Earlier this year, in its response to the Tax Working Group’s final report, the government ruled out a comprehensive capital gains tax, as well as a more targeted option for land. However, Officials were asked to look at whether the current tax rules for land were working as intended.

The sale of a person’s main home is not subject to tax under the five-year bright-line test. The residential and business premises exemptions apply to certain other land taxing provisions. However, these carve-outs are not absolute—they do not apply when there is a regular pattern of selling activity.

Officials’ concern is that even if there is a regular pattern of buying and selling land, the sales remain exempt if there are different activities. An example:

  • The first property is bought, lived in and sold;
  • The second property is renovated while lived in and then sold;
  • The third is empty or bare land, a dwelling is constructed, lived in and then sold.

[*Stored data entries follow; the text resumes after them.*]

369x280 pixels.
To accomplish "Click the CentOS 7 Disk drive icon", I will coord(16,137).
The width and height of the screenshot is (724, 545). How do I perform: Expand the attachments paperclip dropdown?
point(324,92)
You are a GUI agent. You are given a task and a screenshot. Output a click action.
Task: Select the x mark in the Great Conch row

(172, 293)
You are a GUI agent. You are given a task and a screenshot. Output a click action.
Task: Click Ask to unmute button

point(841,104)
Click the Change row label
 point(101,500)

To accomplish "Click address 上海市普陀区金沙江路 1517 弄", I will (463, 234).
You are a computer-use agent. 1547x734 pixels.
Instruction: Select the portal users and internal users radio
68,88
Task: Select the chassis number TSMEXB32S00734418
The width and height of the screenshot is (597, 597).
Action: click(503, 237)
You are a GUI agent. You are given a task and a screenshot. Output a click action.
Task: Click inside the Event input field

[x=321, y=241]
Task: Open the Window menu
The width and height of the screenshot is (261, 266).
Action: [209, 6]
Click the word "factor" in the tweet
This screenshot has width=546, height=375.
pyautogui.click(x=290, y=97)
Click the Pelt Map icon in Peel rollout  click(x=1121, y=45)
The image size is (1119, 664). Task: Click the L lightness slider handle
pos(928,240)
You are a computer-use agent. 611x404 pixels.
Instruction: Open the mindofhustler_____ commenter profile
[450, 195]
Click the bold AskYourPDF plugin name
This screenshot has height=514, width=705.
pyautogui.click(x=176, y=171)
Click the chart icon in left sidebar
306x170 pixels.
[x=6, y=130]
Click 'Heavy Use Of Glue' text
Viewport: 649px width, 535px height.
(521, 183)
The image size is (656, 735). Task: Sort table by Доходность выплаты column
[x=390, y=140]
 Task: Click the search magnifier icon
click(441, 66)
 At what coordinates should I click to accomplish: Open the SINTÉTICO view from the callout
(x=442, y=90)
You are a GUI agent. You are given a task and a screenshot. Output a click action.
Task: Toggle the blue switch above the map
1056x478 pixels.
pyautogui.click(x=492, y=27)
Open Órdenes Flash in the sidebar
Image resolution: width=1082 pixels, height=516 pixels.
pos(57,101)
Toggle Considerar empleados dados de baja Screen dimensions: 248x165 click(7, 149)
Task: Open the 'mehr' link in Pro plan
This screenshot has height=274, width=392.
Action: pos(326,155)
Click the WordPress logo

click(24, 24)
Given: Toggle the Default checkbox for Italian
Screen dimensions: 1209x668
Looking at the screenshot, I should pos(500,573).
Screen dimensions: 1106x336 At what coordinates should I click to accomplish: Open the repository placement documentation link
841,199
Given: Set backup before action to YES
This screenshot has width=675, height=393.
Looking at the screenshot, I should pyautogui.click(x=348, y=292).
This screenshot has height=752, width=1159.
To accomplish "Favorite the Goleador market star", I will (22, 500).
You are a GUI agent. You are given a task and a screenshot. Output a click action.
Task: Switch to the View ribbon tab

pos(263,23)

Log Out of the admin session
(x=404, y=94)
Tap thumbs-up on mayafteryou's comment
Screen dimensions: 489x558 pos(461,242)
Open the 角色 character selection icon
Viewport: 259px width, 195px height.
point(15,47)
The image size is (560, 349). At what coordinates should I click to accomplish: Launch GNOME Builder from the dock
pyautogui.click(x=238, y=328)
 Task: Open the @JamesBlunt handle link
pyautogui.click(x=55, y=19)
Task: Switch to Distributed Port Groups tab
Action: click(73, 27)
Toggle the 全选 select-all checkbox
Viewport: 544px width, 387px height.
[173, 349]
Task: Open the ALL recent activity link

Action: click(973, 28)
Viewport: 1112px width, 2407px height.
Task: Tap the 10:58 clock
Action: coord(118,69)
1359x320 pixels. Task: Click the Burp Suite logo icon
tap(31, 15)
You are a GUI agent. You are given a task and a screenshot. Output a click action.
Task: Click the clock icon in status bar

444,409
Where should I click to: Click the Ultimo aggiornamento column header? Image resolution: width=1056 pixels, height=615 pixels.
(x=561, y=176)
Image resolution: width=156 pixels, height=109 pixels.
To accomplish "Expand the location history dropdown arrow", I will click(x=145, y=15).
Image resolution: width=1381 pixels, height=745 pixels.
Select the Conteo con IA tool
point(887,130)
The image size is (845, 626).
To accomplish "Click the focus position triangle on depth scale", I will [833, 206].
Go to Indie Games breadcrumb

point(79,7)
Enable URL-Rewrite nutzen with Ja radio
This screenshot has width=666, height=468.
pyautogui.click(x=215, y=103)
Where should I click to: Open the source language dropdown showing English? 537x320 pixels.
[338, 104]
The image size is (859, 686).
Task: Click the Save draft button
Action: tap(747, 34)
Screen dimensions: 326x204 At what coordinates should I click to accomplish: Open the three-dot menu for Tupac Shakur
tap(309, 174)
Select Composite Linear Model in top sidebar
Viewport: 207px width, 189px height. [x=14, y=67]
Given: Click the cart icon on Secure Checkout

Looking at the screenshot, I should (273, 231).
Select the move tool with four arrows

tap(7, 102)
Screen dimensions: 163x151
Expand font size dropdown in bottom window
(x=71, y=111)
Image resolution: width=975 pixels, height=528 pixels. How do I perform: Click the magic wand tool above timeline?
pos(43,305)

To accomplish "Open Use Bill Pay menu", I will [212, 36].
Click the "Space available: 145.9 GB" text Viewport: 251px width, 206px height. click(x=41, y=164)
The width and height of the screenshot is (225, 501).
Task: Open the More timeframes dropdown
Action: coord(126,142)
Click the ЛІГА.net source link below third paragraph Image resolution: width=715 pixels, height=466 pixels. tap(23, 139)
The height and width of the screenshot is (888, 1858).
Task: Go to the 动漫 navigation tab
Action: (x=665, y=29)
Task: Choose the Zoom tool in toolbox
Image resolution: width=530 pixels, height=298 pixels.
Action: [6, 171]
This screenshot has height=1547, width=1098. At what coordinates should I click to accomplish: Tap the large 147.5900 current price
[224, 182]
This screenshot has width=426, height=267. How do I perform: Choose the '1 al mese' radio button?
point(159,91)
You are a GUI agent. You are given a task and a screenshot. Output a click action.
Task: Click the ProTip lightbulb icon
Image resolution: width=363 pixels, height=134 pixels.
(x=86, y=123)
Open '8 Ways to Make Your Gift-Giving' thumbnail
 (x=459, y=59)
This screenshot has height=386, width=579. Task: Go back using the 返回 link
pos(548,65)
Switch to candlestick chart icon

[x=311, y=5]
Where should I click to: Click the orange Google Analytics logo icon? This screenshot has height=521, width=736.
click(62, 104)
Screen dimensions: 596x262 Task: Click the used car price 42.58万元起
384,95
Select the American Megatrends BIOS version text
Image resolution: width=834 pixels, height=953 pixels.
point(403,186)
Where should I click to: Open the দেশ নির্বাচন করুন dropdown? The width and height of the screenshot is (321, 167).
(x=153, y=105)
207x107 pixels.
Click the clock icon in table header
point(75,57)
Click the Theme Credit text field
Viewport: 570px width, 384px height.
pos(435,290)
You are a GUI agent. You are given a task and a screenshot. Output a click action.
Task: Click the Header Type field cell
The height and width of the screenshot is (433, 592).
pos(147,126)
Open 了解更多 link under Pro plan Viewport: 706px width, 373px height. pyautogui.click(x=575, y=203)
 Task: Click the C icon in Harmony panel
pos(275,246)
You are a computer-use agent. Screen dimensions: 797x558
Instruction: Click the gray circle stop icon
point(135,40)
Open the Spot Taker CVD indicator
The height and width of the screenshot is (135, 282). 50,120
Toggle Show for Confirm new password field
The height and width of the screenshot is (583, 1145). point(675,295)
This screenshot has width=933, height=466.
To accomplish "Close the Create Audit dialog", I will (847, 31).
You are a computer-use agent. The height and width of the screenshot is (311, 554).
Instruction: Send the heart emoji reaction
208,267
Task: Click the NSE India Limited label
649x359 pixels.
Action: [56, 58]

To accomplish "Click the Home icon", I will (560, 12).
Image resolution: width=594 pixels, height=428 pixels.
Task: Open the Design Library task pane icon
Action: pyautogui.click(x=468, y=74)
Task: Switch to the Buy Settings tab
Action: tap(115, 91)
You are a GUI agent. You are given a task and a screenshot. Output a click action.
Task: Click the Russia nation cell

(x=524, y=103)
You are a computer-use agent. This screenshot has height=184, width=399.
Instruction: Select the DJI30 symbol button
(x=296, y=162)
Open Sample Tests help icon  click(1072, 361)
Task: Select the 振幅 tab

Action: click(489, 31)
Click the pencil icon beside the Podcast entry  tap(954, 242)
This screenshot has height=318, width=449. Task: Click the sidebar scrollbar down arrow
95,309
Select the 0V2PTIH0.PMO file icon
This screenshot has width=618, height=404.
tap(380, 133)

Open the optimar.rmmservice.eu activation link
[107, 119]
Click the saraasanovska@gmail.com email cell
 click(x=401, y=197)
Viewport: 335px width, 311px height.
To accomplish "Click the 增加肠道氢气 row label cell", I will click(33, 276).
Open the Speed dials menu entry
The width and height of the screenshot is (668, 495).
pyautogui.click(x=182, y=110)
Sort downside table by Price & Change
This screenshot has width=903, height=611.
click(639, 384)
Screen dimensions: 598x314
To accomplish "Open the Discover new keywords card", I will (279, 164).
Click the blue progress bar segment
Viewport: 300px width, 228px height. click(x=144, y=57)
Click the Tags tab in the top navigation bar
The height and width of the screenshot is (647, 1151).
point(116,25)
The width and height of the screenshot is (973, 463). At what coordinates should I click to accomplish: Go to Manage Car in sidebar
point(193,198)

Although there is a regular pattern of buying and selling, the activity on the land is different each time. The exemptions continue to apply. 


Proposed tax measures

The broad proposal is that:

  • Any pattern of selling activity would be sufficient for the residential and business premises exemptions not to apply, or for the relevant land taxing provisions to apply, if there are sufficient “regular” transactions (i.e., the transactions occur at consistent intervals).
  • This test would also apply to any land sales by “associated persons” (either people or entities), when the relevant land has been occupied by the person or their associates (and in the case of an associated entity, by the entity’s controlling person(s)) as their principal or main home, residence or business premises.
  • The time-period restriction in the principal or main home exemption from the bright-line test (when the exemption cannot be claimed more than twice within two years) would also be extended to the residential premises and business premises exemptions. 


KPMG observation

The Tax Working Group’s work may have concluded without its key recommendation being taken up, but the focus on land continues. In this case, the focus is the owner occupying the land. The “own use” (to live in or to operate a business) exemptions are not intended to apply when a taxpayer “flips” property on a regular basis. However, due to a narrow interpretation of what constitutes a pattern of activity, the exemptions apply. The proposal would change this result.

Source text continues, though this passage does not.